Je ne vois pas vraiment d’intérêt aux cintres routes, même avec du flare : le cintre plat offre un confort bien supérieur dans les descentes sur piste, surtout si elles sont longues (et ayant fait des descentes de plusieurs heures, je vous assure que ça peut arriver). C’est sûr qu’avoir plusieurs positions pour les mains est bien, mais finalement j’utilisais quasiment tout le temps les poignées principales.

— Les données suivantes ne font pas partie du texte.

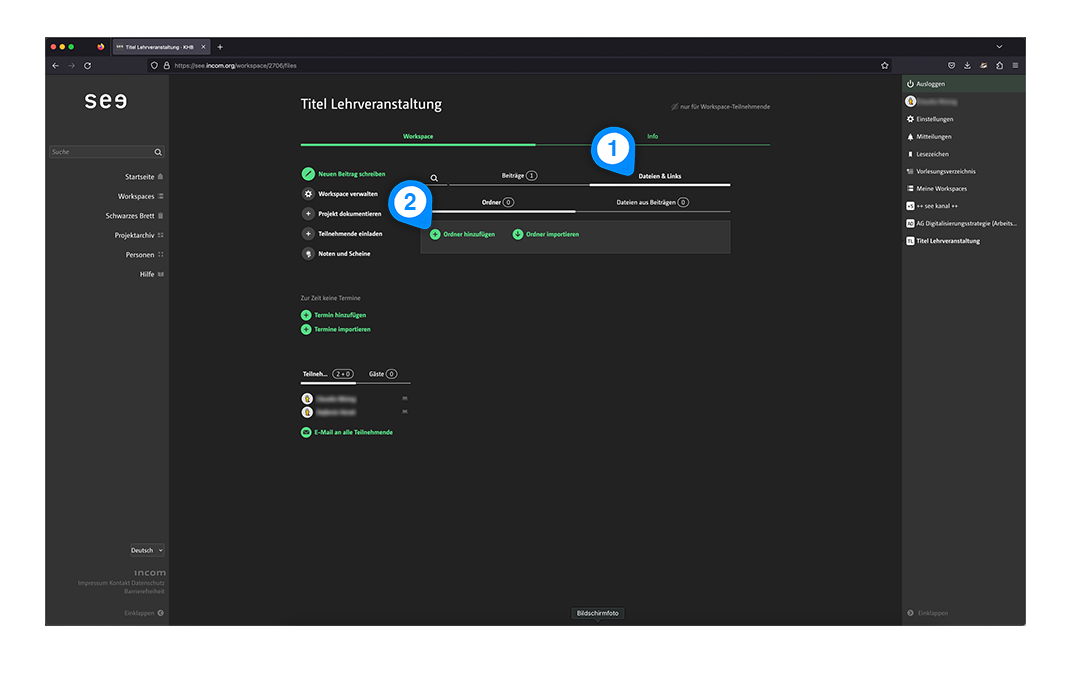Switch to the Info tab
This screenshot has width=1070, height=697.
[x=652, y=136]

Le cintre route est dit donner plus de confort, notamment au niveau du dos. Je n’ai eu absolument aucun souci de ce côté là. Sur mon ancien vélo j’avais parfois mal derrière l’épaule après de longue journée, là je n’avais aucune petite douleur.

Pédales

Avant de partir j’avais hésité : est-ce que les pédales auto ne seraient pas un peu dangereuses ? Finalement je n’ai absolument aucun regret de les avoir gardées. Quel plaisir de cliper son pied et de savoir qu’il est dans la position voulue et qu’il ne bougera pas… Il m’est arrivé de faire quelques kilomètres déclipé ici ou là, mais globalement j’ai beaucoup aimé avoir les pédales auto.

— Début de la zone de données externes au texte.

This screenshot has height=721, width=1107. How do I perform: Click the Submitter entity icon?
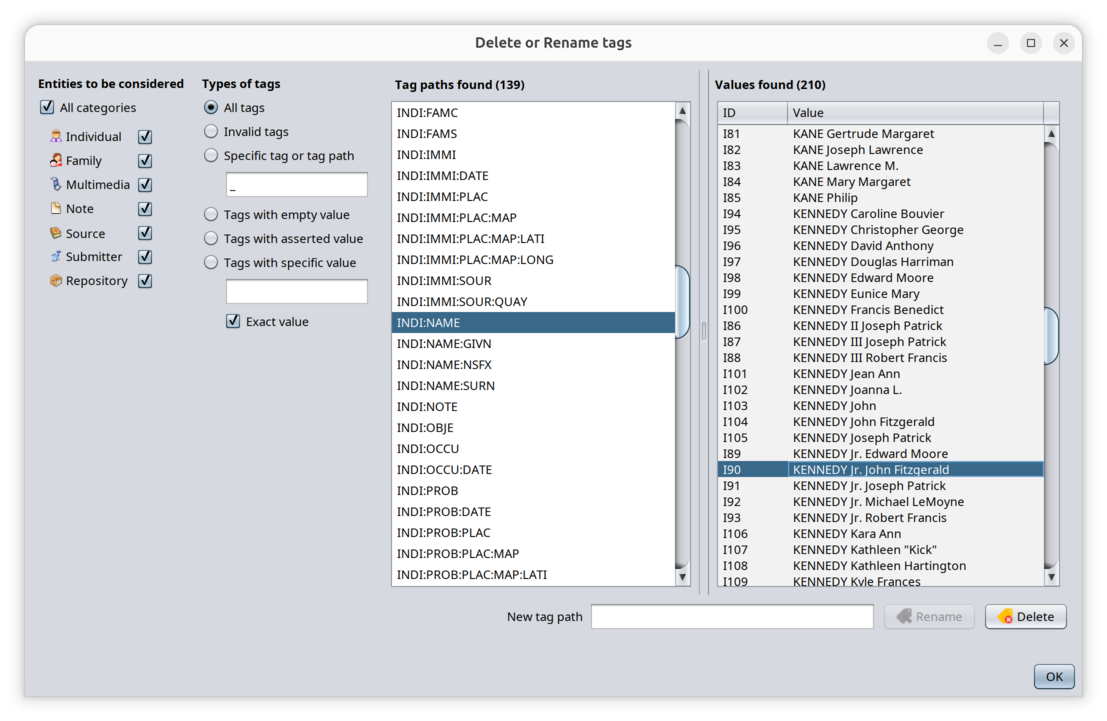click(x=56, y=257)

J’avais des pédales SPD, avec un côté plat plutôt agréable pour quand je roulais déclipé ou lorsque je roulais avec mes tongs en ville.

Si je devais racheter un vélo ?

Encore une fois, je suis très content de mon vélo et je ne regrette absolument pas mon achat. Je sais que si j’avais eu quelque chose plus orienté off-road (gros pneus, petit développement) j’aurais beaucoup râlé une fois sur le bitume. J’aurais peut-être choisi de faire encore plus de piste, mais ça aurait été au détriment de ma vitesse de progression vers le nord qui était calée sur le climat. La grosse inconnue concerne mon développement minimal : aurait-il été suffisant dans les Andes péruviennes et équatoriennes ? Certains m’ont assurés que non, mais les même m’avaient dit que je ne pourrais pas passer certains cols que j’ai franchis le cul sur la selle, donc il aurait fallut que j’aille voir par moi-même.

Ceci dit, le

Surly BridgeClub

semble pas mal. Il est lourd (une quizaine de kilos tout de même), et la version deux plateaux est clairement orientée off-road (pneus de 27.7″x2.4″), mais il est assez peu cher et semble être une monture tout à fait convaincante pour un voyage en semi-bikepacking comme le mien en Amérique du sud.

Ceci étant, mon prochain projet en Europe (dépendant grandement de l’évolution de la situation, bien sûr) est un mélange d’itinéraires de bikepacking pour la première moitié et de routes bitumées pour la seconde partie : clairement, le BridgeClub n’aurait pas été adapté, sauf à changer de pneus au milieu. Mon vélo actuel me semble donc un peu plus polyvalent.